Goal of the exercise:
Return each line below holding the string "status".

Data provided:
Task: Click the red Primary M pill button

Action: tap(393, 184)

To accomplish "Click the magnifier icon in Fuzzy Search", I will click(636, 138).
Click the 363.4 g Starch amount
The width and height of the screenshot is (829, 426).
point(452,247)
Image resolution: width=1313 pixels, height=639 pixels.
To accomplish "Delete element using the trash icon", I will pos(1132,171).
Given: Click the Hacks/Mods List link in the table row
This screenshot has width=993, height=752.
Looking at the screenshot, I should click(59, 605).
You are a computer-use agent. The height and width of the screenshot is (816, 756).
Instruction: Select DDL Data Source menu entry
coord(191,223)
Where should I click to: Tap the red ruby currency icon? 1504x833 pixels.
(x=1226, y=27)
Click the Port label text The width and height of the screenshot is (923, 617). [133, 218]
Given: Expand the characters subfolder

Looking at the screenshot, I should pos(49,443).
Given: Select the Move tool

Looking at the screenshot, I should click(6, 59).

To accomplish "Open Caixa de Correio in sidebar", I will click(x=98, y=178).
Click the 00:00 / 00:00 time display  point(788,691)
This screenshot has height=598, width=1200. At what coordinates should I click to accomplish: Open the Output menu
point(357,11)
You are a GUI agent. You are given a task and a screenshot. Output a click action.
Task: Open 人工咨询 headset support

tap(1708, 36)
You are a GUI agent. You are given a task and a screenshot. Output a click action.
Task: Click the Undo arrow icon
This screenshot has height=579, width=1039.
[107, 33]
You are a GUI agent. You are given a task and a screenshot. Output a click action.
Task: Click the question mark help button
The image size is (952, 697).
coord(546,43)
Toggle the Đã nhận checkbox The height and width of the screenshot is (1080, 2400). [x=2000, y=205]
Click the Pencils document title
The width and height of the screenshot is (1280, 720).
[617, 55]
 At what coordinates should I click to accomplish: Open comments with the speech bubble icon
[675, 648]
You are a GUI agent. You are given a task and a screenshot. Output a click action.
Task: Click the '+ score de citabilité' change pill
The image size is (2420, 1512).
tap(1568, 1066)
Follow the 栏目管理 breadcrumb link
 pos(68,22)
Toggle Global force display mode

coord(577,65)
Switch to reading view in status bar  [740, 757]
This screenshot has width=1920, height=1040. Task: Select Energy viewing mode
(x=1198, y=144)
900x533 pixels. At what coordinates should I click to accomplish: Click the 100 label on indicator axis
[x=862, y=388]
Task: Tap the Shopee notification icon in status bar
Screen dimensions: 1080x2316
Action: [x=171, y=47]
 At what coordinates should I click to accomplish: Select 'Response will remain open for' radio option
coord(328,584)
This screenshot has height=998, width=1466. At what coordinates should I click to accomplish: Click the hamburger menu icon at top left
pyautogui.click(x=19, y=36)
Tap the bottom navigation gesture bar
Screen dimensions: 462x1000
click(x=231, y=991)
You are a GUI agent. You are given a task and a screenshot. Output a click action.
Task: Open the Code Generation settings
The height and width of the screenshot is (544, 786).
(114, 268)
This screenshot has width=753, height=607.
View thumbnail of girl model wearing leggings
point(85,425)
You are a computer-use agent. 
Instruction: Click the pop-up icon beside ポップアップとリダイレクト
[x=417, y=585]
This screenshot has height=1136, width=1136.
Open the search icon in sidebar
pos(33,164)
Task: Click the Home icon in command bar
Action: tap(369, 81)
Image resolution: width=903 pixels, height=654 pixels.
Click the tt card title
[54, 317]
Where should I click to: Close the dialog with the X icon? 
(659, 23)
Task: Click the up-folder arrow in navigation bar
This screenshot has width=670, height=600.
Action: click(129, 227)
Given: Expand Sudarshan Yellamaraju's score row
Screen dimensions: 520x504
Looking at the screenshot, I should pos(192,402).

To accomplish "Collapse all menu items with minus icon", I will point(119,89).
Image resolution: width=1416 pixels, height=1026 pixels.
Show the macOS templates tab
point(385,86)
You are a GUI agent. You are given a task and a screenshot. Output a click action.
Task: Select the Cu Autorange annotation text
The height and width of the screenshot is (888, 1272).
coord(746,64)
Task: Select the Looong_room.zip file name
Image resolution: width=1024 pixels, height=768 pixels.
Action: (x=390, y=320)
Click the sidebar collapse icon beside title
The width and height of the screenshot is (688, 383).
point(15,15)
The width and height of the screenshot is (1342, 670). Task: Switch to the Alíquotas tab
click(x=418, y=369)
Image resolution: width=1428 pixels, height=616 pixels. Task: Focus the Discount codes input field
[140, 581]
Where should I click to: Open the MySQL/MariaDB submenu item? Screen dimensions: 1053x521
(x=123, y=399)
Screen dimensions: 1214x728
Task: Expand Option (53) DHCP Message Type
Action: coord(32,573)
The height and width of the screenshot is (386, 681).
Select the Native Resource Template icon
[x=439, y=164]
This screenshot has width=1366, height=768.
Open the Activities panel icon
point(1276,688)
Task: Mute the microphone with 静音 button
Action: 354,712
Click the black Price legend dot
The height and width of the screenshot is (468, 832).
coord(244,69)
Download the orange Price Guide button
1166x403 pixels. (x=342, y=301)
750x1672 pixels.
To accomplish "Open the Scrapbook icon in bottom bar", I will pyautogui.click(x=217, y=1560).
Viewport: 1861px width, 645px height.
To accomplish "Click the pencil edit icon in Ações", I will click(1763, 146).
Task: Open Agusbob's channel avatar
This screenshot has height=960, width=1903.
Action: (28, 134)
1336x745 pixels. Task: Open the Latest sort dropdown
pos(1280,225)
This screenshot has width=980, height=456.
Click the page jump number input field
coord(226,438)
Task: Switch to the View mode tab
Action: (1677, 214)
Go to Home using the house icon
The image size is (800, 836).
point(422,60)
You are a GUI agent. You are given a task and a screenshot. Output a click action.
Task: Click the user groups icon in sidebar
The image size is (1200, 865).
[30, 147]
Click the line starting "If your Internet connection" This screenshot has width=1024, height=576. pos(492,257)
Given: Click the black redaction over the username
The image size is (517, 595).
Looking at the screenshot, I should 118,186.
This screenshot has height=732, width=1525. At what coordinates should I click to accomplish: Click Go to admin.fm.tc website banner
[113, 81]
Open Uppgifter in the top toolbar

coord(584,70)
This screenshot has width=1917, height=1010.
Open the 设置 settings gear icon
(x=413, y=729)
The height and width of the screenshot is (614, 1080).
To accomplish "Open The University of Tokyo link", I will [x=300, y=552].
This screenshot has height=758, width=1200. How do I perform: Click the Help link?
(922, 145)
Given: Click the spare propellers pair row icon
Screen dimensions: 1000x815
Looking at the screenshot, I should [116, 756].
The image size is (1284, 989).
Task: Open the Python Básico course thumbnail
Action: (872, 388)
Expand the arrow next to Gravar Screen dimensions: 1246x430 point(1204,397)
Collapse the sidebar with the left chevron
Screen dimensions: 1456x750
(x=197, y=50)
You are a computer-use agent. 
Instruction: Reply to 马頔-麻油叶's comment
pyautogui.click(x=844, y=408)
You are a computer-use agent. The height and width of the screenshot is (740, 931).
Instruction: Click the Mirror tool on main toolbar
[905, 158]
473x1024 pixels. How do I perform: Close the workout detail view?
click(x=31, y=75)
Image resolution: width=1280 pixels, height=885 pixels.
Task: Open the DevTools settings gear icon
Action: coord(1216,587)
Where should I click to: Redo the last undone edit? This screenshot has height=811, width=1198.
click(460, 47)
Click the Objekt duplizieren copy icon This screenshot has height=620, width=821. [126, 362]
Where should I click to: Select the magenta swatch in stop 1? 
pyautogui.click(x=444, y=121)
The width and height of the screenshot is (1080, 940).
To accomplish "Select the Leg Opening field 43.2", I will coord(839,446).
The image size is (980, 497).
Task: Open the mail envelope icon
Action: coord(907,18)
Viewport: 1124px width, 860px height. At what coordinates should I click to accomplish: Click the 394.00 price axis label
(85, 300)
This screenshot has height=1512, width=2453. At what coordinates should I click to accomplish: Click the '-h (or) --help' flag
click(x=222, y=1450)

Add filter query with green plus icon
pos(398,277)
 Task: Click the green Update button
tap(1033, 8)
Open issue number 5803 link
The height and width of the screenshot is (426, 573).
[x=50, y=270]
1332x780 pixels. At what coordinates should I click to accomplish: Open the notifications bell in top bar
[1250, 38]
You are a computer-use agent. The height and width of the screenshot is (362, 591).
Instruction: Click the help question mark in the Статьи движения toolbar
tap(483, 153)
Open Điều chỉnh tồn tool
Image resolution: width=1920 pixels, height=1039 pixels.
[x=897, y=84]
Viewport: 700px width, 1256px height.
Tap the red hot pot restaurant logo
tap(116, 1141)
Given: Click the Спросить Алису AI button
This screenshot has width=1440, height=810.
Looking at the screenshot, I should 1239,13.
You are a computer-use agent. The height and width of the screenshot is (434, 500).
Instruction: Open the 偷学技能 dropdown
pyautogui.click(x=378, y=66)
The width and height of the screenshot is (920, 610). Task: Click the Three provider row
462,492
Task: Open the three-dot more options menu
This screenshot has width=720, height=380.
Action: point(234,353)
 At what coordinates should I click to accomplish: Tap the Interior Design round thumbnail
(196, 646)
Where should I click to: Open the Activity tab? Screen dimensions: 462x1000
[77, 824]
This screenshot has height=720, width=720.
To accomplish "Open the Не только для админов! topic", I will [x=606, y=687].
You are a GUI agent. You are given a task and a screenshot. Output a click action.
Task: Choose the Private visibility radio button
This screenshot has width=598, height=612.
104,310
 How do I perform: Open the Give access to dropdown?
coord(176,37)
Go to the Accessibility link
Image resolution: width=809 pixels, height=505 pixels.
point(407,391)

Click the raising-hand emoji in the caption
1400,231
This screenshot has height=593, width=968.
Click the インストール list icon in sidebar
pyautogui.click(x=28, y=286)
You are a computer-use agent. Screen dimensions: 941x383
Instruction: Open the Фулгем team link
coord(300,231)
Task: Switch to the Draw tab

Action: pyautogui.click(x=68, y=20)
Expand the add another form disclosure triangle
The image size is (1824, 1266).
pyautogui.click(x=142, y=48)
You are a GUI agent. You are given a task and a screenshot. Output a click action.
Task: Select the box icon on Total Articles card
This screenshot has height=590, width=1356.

Answer to the problem:
Switch to reading view in status bar  [740, 757]
Task: Tap the Shopee notification icon in status bar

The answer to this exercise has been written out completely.